No todos los momentos eran iguales.
Yo percibía la diferencia,
la sutilidad que parecía romper
las cadenas del tiempo medido.
Tus labios, tus ojos, el temblor de tus manos...
delataban la inquietud de tu mente.
Podía imaginar con cuadros,
no míos, los hechos no vistos
en el momento de su factura.
Pero el lamentar de las suposiciones
nunca me sobrepasa del todo.
Comprendía perfectamente la necesidad
de asimilar los atropellos del dolor interpuesto
por las circunstancias adversas.
Captaba los sonidos, las muecas, los chillidos...
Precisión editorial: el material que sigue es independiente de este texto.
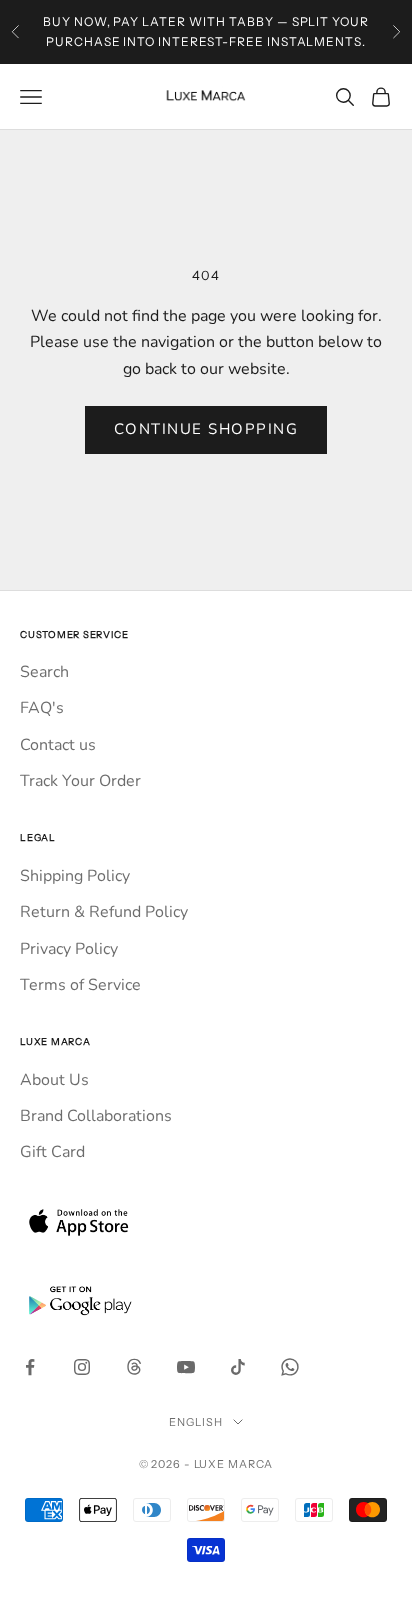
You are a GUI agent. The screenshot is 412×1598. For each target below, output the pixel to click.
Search (44, 672)
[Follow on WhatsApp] (290, 1367)
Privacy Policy (69, 949)
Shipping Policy (75, 876)
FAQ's (42, 708)
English (195, 1422)
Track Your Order (80, 781)
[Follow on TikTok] (238, 1367)
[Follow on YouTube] (186, 1367)
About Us (54, 1080)
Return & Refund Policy (104, 912)
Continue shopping (206, 429)
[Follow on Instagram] (82, 1367)
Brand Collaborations (96, 1116)
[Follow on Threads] (134, 1367)
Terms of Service (80, 985)
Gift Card (52, 1152)
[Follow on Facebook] (30, 1367)
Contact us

Aquella penosa y sumida lobreguez
en la locura de un cuarto que resumía
infinitas historias muertas.
Y ahora, de pronto, tomaban cuerpo y vida en mí.
Era el brillo de tu mirada donde se reflejaban
todas las amarguras destiladas a lo largo
de impensadas acciones surgidas
de lo más lejano y profundo.
Las vivencias engañifas de los unos y de los otros...
Retorcidas figuras que no expresaban
sino el auxilio de los menos dispuestos a ofrecerse.
Y tú, en aquel ángulo obscuro,
derrotada, cabizbaja, sufriente,
caída en la desnudez de la impotencia más atroz.
Me daba pánico el mirarte a la cara.
Tus ojos lacrimosos salpicaban mi vista
de sospechas incapaces de afrontar
los hechos de tanto pasado surgido de repente
como de una nebulosa.
No era el valor de lo actual,
sino el no poder ni saber traducir las sensaciones
que por completo me amordazaban y me paralizaban
mis sentidos igual de rotos, contrahechos.
Los actos, ajenos o no, que se cobran mucho más
del placer que revierten...
Sometidos ambos a la tiranía de
de todo cuanto de invisible
esclaviza el ánimo y destroza el corazón.